• Exercise requirements
For each line below that holds "agent", return the line as it stands.

── Data in this exercise

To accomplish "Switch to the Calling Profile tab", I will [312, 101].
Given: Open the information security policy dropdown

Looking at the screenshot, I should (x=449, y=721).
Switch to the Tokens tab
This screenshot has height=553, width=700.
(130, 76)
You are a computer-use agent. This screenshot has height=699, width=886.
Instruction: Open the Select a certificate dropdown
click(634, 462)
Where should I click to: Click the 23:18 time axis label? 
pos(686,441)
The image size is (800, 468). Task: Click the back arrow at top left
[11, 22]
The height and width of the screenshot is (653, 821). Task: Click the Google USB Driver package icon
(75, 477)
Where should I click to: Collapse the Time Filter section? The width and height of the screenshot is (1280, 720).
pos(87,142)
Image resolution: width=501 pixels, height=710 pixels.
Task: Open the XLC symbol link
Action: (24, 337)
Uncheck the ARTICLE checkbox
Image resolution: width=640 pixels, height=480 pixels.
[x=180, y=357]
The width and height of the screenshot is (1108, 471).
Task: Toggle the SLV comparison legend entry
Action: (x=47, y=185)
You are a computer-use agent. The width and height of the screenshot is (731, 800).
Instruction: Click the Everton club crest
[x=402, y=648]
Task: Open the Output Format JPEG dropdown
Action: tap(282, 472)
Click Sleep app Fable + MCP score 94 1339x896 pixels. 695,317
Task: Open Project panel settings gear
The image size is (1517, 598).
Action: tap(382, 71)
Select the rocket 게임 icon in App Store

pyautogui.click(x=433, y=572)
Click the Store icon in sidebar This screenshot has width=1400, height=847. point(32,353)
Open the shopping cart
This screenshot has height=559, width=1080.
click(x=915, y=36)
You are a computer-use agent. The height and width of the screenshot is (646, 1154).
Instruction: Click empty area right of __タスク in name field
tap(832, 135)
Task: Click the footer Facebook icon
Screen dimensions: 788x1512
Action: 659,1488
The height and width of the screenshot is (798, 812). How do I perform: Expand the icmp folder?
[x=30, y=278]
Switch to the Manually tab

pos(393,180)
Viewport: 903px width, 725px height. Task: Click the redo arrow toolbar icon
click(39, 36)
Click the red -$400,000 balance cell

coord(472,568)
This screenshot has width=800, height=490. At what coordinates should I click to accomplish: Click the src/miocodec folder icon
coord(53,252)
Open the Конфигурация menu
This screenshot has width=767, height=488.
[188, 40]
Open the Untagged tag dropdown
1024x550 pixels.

────

• Exercise answer
You are a computer-use agent. This screenshot has height=699, width=886.
You are a computer-use agent. The width and height of the screenshot is (731, 800).
You are a computer-use agent. The height and width of the screenshot is (646, 1154).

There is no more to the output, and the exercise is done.